## Records provided

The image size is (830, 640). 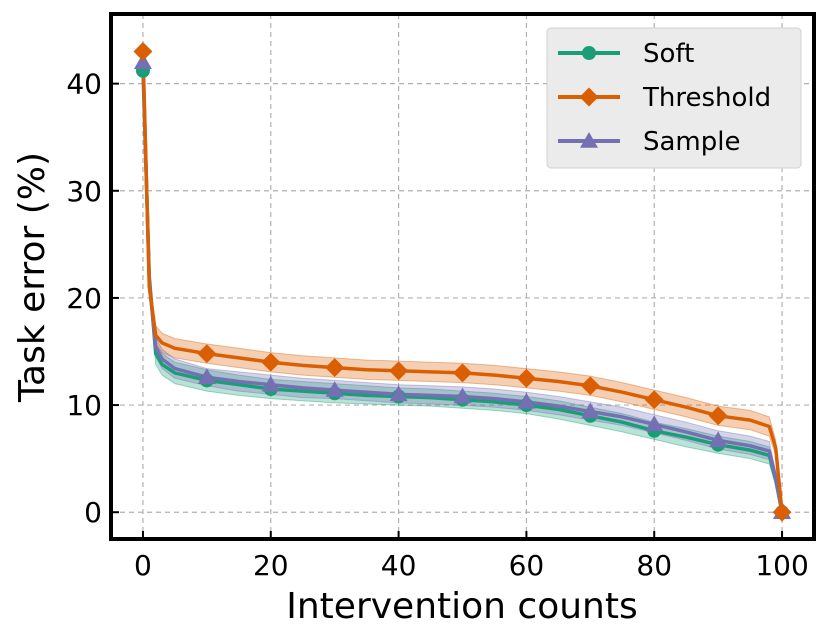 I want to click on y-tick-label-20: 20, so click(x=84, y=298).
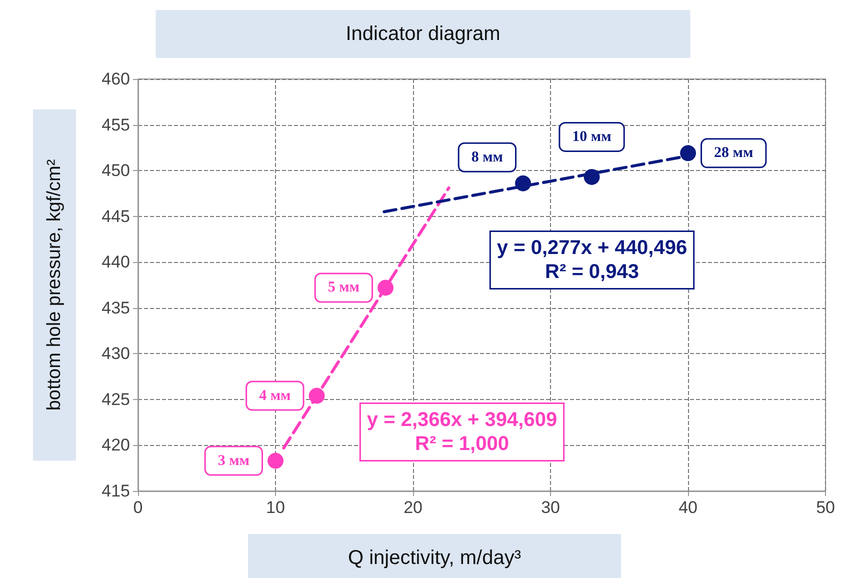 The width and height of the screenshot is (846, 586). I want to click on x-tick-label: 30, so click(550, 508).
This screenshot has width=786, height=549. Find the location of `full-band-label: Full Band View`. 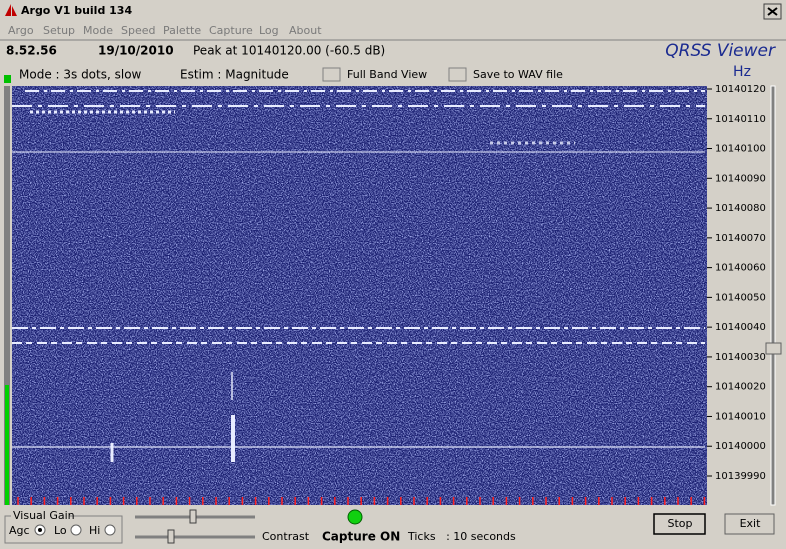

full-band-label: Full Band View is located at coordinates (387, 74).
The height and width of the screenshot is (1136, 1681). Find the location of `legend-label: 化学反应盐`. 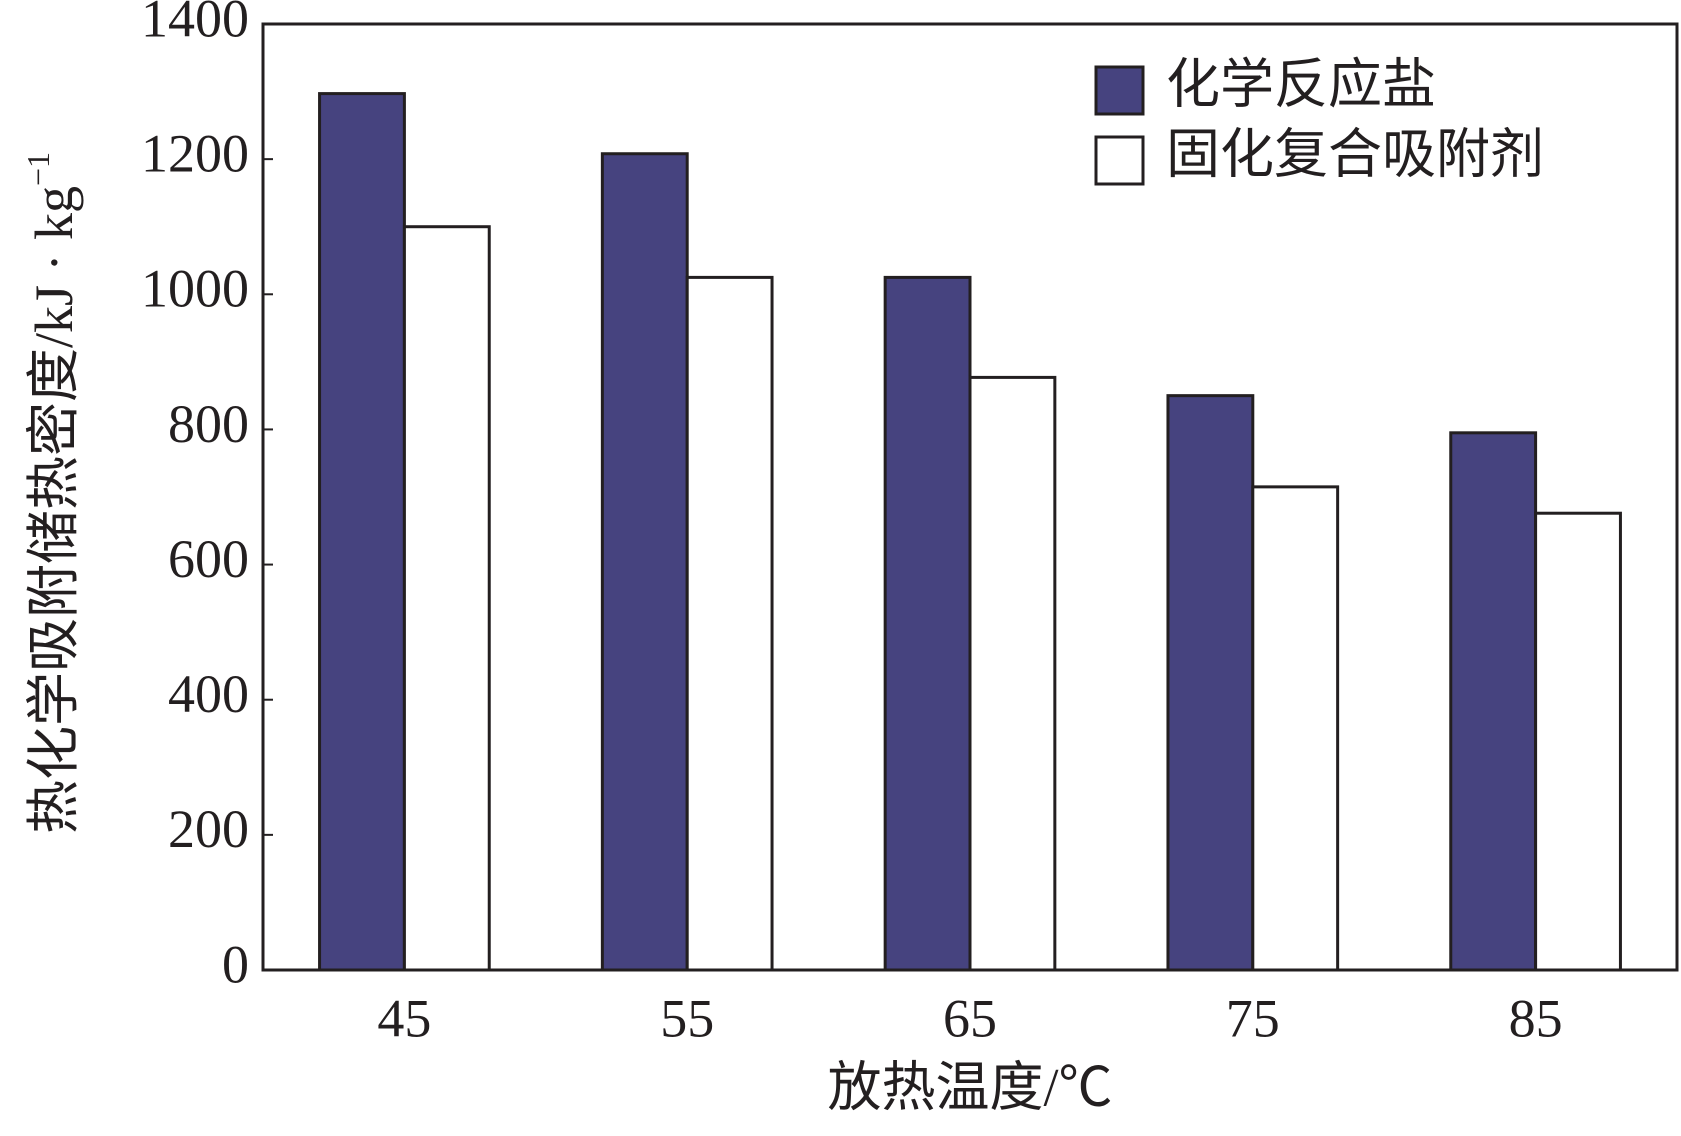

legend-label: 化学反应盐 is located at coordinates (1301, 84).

## What to produce
Please turn the data, starting at the line that contains "The height and" and ending at the end of the data, into a numbered list with blank lines skipped and the pictures left out.

## Final answer
1. The height and width of the screenshot is (1136, 1681). Find the location of `legend-label: 化学反应盐`. 
2. legend-label: 化学反应盐 is located at coordinates (1301, 84).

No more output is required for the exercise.